→ **TASK REQUIREMENTS**:
Copy out the part of the entries that opens with the line containing "1157x578 pixels." and closes with the line containing "Select the combined single-panel layout icon", with both of those lines included and every character unchanged.

→ **ENTRIES PROVIDED**:
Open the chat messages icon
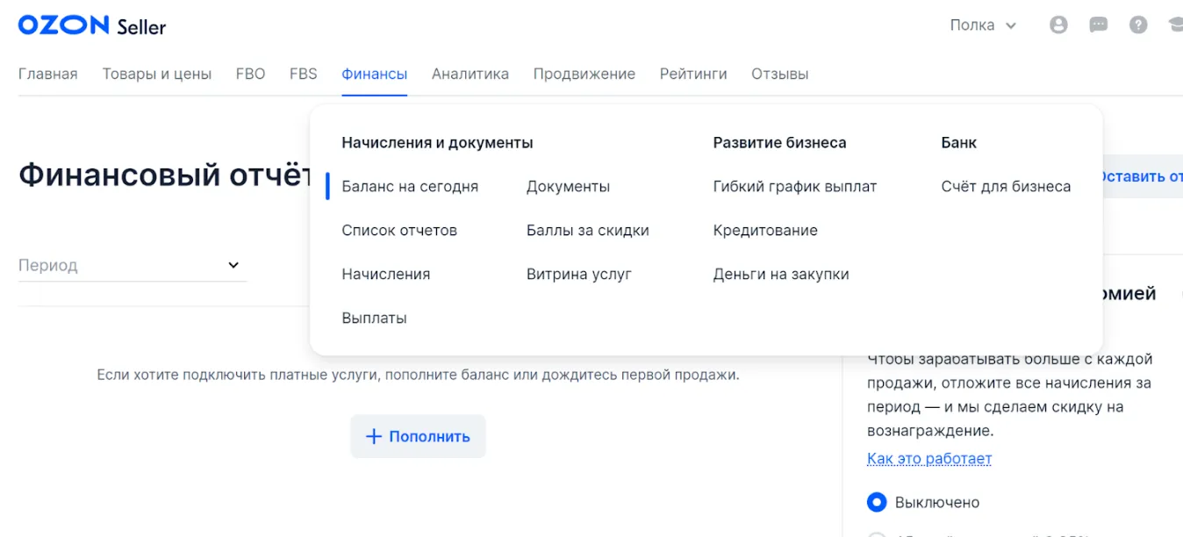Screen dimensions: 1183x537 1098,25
---
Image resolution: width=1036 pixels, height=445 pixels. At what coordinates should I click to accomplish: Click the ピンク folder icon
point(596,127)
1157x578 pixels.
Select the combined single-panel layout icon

→ **THE SOLUTION**:
1157x578 pixels.
Select the combined single-panel layout icon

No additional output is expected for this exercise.